### The task
Print every line below exactly as written, but leave the pictures behind.

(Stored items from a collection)
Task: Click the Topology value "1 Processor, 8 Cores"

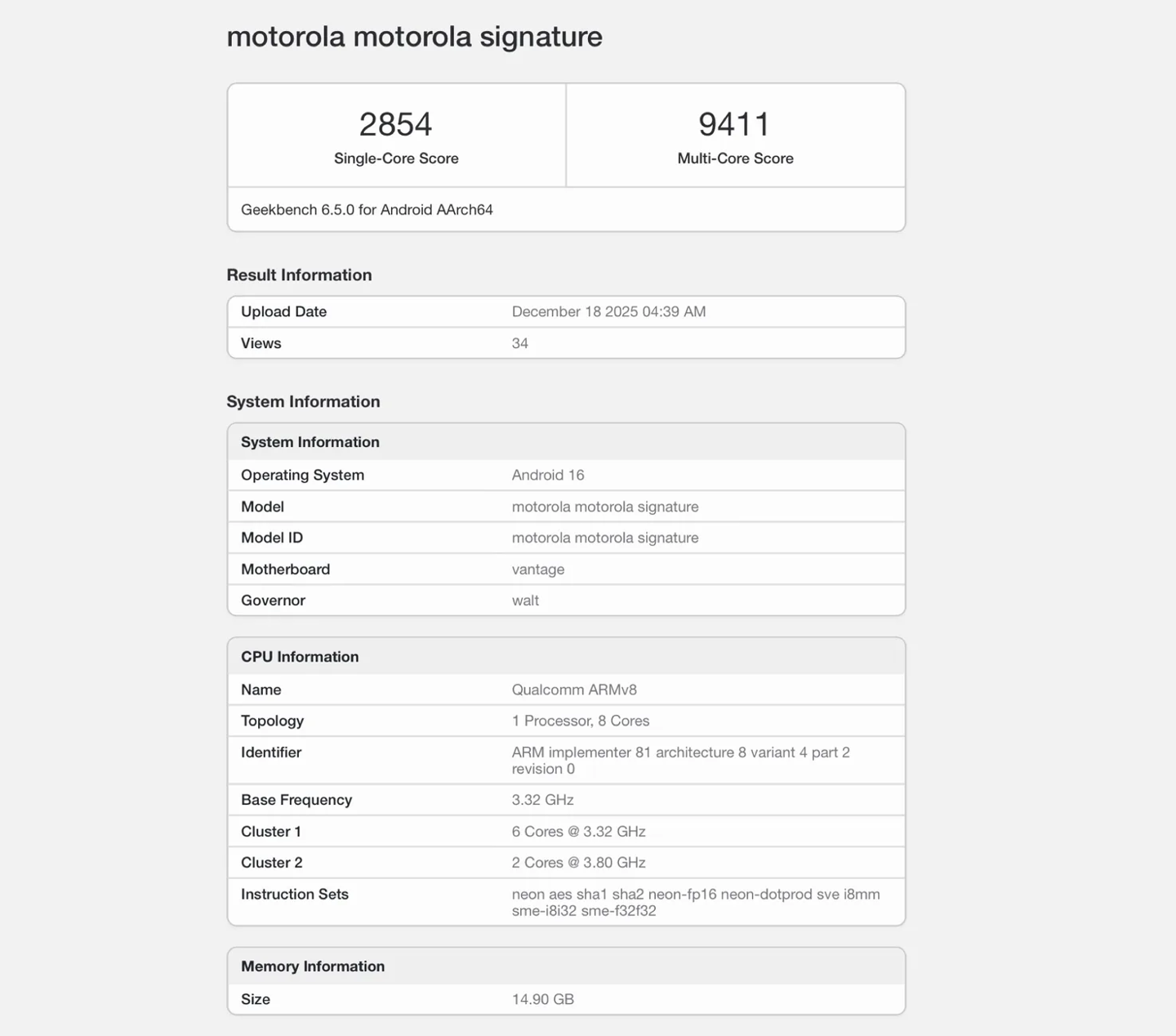Action: [x=581, y=721]
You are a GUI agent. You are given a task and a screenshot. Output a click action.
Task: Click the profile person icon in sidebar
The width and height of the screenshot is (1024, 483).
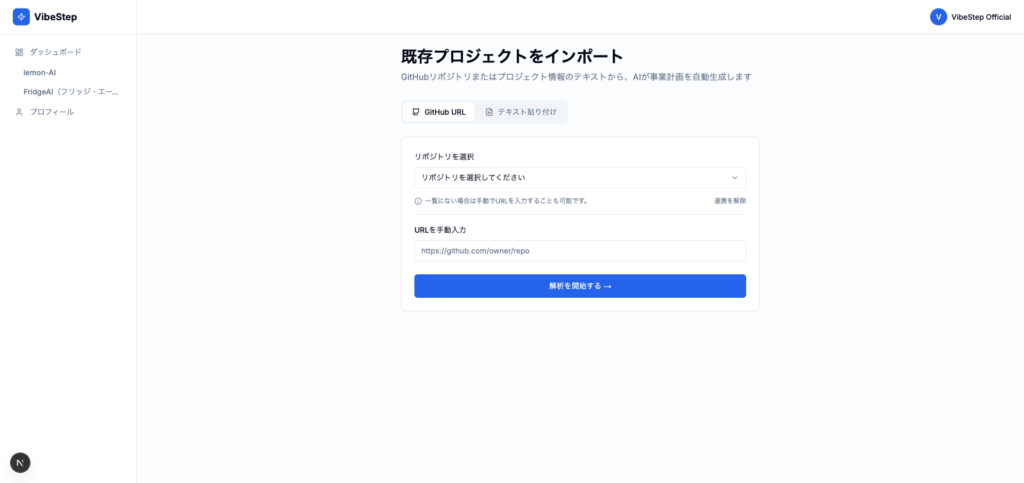[19, 112]
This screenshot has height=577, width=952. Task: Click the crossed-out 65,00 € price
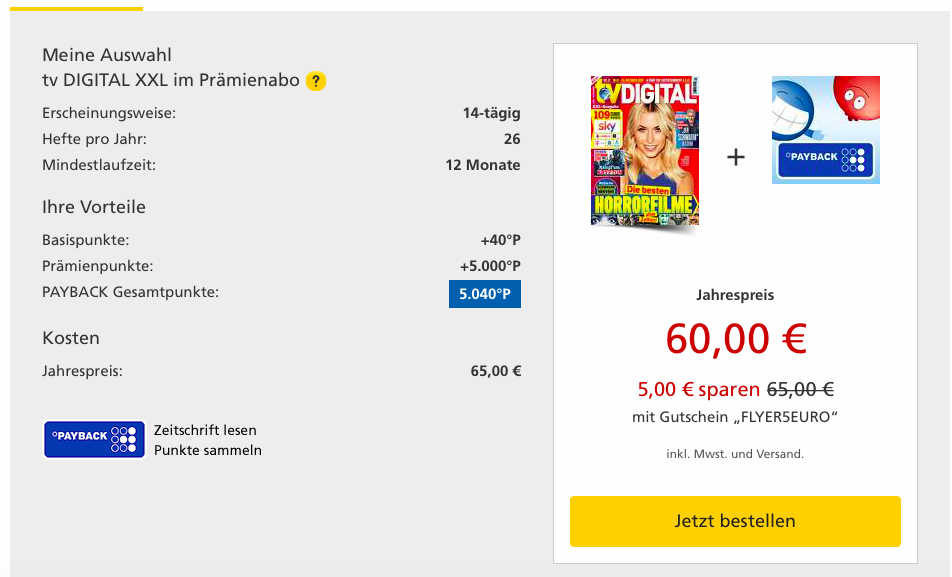(x=800, y=390)
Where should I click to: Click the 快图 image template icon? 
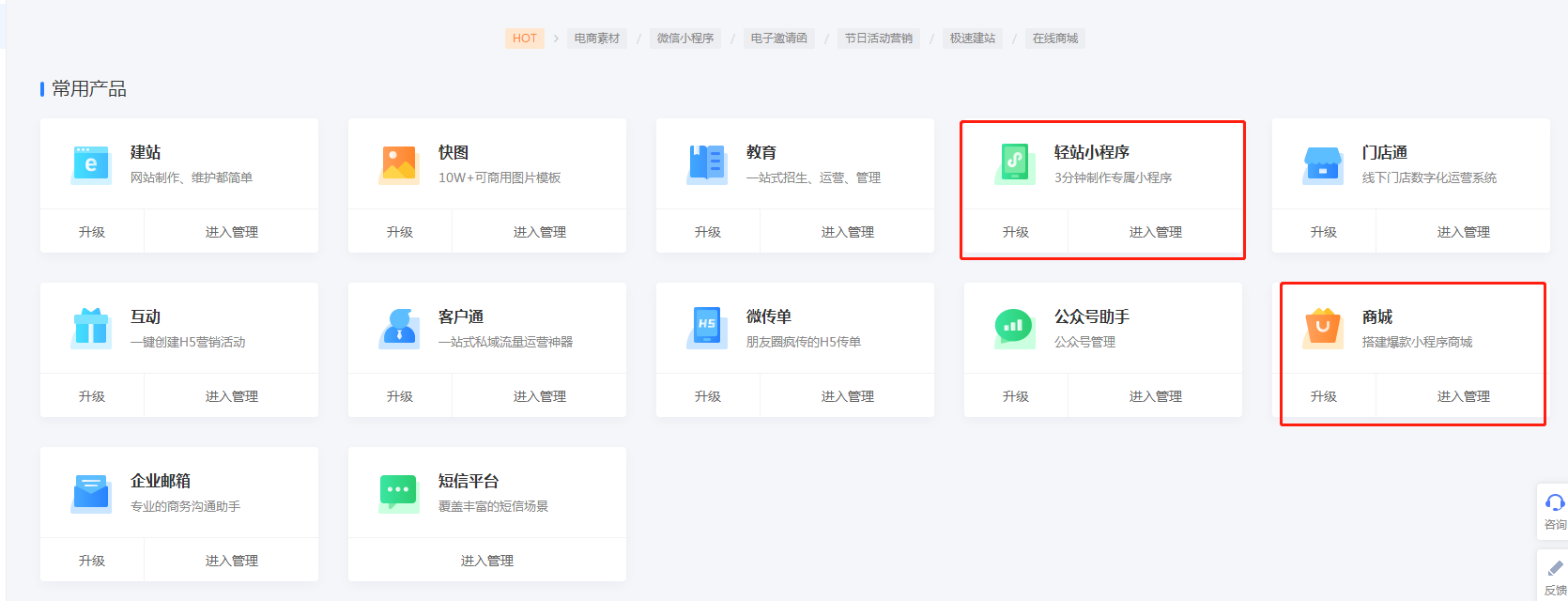click(399, 164)
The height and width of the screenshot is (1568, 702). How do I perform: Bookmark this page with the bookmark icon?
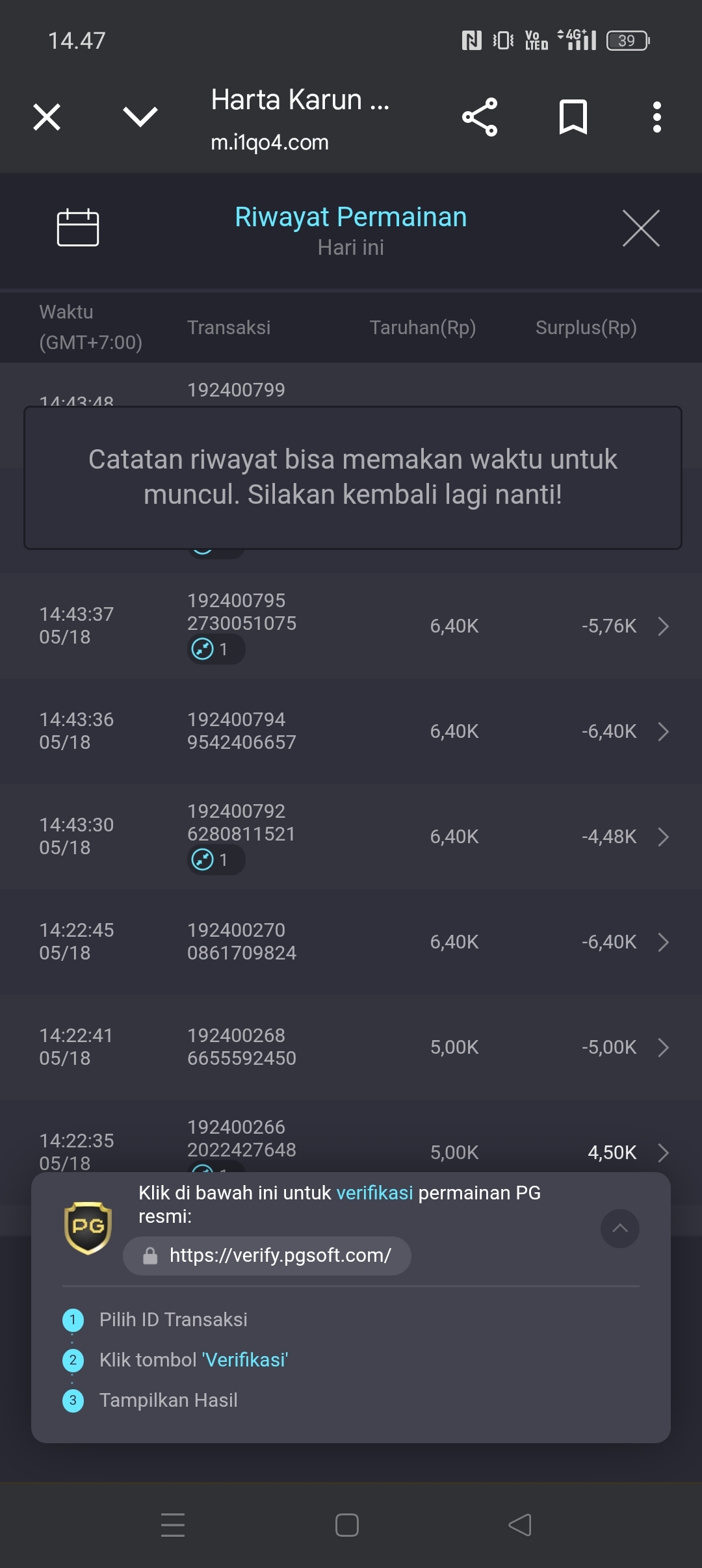[573, 117]
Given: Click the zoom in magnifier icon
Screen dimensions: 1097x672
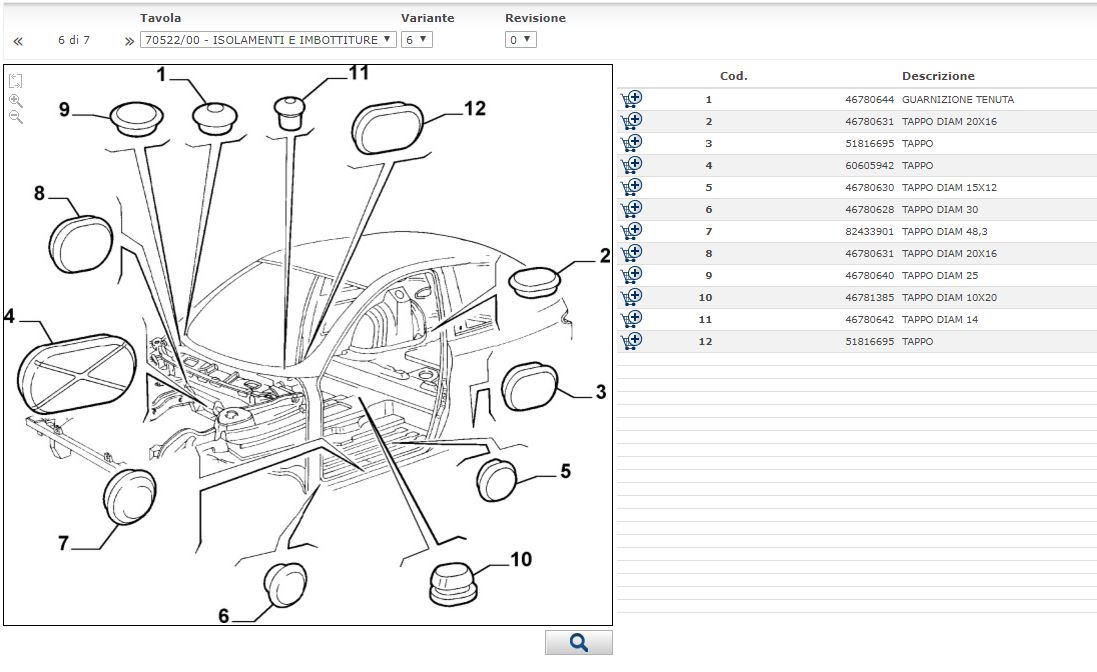Looking at the screenshot, I should [x=15, y=100].
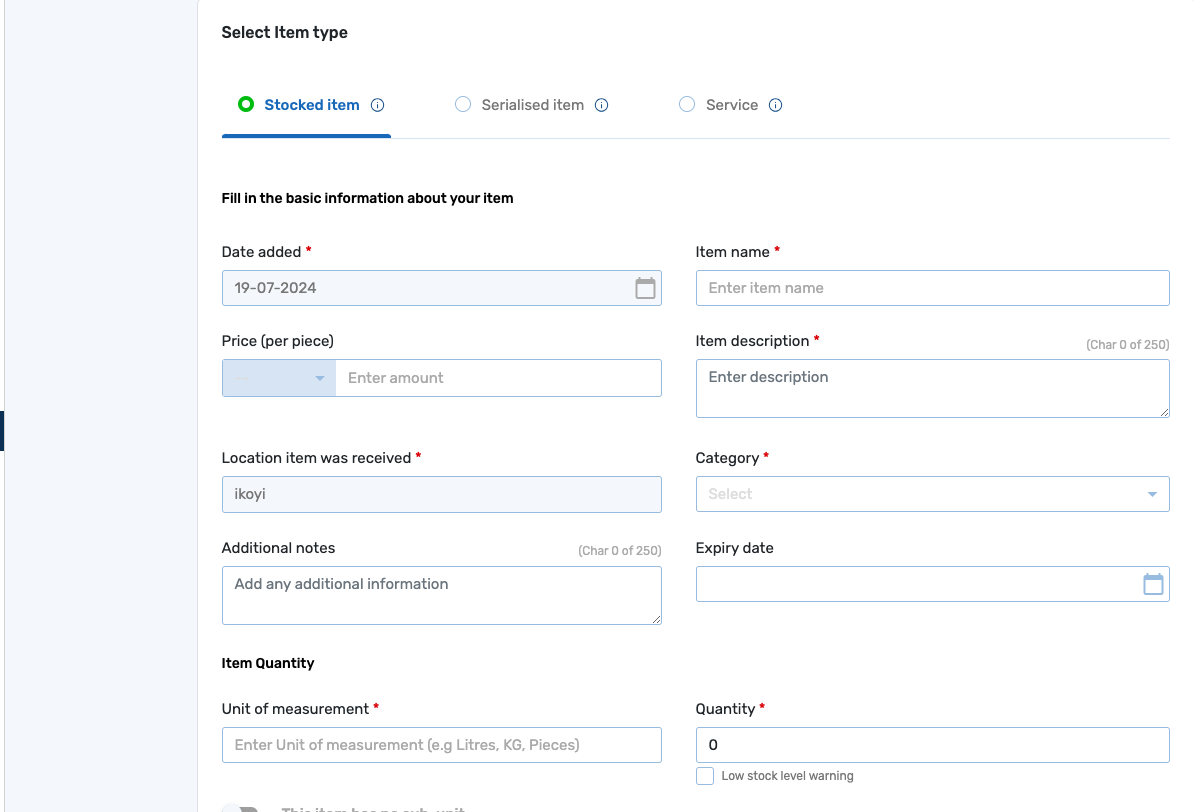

### Answer box
Task: Click the Topology value "1 Processor, 8 Cores"

Action: [x=581, y=721]
You are a GUI agent. You are given a task and a screenshot. Output a click action.
Task: Click the profile person icon in sidebar
The width and height of the screenshot is (1024, 483).
[19, 112]
This screenshot has height=577, width=952. Task: Click the crossed-out 65,00 € price
(x=800, y=390)
Where should I click to: Click the 快图 image template icon? 
click(399, 164)
The height and width of the screenshot is (1568, 702). How do I perform: Bookmark this page with the bookmark icon?
[573, 117]
Given: Click the zoom in magnifier icon
Screen dimensions: 1097x672
Looking at the screenshot, I should [x=15, y=100].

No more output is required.